Beier predicted it would be difficult for the government to sit back while some companies concern themselves with privacy and others don’t. “Eventually I think the pressure will be substantial enough to legislate some sort of safety net to protect privacy online,” he said.

With the departure of Ira Magaziner, Beier is the administration’s point person on e-commerce.

Answering a question on Gore’s announcement that leaders of the online industry have agreed to create a standardized “Parents’ Protection Page,” Beier said, “Even for people who aren’t Internet savvy, it’s pretty easy to help guide your children.”

Starting in July, major sites will provide a place reached through one click that will have safety tips for parents and kids, a resource section for filtering and blocking information, a help line and suggestions for good content for children.

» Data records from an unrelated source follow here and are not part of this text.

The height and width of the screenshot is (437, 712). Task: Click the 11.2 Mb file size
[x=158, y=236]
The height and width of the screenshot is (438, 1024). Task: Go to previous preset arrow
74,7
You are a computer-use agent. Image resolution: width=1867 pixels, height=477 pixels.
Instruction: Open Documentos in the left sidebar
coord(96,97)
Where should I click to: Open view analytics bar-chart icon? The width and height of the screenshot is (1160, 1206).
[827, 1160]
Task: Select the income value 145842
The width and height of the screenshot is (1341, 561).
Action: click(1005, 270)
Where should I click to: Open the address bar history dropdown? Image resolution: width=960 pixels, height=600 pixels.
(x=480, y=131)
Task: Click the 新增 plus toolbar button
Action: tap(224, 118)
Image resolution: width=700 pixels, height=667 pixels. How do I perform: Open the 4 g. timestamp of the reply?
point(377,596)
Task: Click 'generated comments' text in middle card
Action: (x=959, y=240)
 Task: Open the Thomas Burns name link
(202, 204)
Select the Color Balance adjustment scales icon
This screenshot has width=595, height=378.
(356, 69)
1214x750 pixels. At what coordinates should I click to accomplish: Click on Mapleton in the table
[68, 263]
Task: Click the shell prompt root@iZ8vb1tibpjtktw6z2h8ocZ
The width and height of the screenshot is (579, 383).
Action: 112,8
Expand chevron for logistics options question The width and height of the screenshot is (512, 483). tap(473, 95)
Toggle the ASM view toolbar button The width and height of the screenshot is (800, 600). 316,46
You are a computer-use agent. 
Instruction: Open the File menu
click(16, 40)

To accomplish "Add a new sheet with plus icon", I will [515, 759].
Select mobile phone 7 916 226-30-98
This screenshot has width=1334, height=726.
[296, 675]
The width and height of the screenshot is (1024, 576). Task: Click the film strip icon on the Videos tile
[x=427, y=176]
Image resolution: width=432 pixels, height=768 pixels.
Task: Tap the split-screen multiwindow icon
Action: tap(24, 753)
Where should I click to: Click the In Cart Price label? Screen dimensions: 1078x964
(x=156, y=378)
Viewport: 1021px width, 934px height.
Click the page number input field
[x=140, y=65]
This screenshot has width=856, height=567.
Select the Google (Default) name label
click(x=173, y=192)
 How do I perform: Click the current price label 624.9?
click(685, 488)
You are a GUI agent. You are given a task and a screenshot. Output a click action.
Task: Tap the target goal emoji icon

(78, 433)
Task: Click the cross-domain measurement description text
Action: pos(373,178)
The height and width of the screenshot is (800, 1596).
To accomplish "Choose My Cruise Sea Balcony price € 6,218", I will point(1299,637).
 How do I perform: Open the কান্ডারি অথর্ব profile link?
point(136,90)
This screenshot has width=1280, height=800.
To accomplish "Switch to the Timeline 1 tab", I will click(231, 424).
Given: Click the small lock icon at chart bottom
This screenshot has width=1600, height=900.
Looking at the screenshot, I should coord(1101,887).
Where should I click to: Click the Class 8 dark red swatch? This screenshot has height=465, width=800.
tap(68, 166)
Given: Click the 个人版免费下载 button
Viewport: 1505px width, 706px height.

Beier made his comments during a week in which President Clinton proposed a bill requiring financial institutions to inform consumers that information on them is being shared or sold, and giving them the right to opt out. Clinton is particularly concerned about sharing of financial and medical information by affiliate companies.

The Senate also addressed the privacy issue, approving a measure attacking the problem of “pretext calling.” That provision, part of a bill allowing banks, insurers and other financial institutions to enter one another’s businesses, would make it a federal crime to misrepresent oneself to collect personal financial information. At deadline, the House had not yet passed a version of the bill sponsored by Sen. Phil Gramm (R-TX).

Another conference speaker, Rep. W.J. “Billy” Tauzin (R-LA), predicted the subcommittee he chairs will eventually hold hearings on how well the industry is policing itself. Tauzin heads the House Subcommittee on Telecommunications, Trade and Consumer Protection, which addresses many issues of concern to direct marketers.

In his talk, Federal Trade Commissioner Orson G. Swindle said Congress should pass a moratorium on online privacy regulation similar to the three-year ban on discriminatory Internet taxes in the Internet Tax Freedom Act of 1998.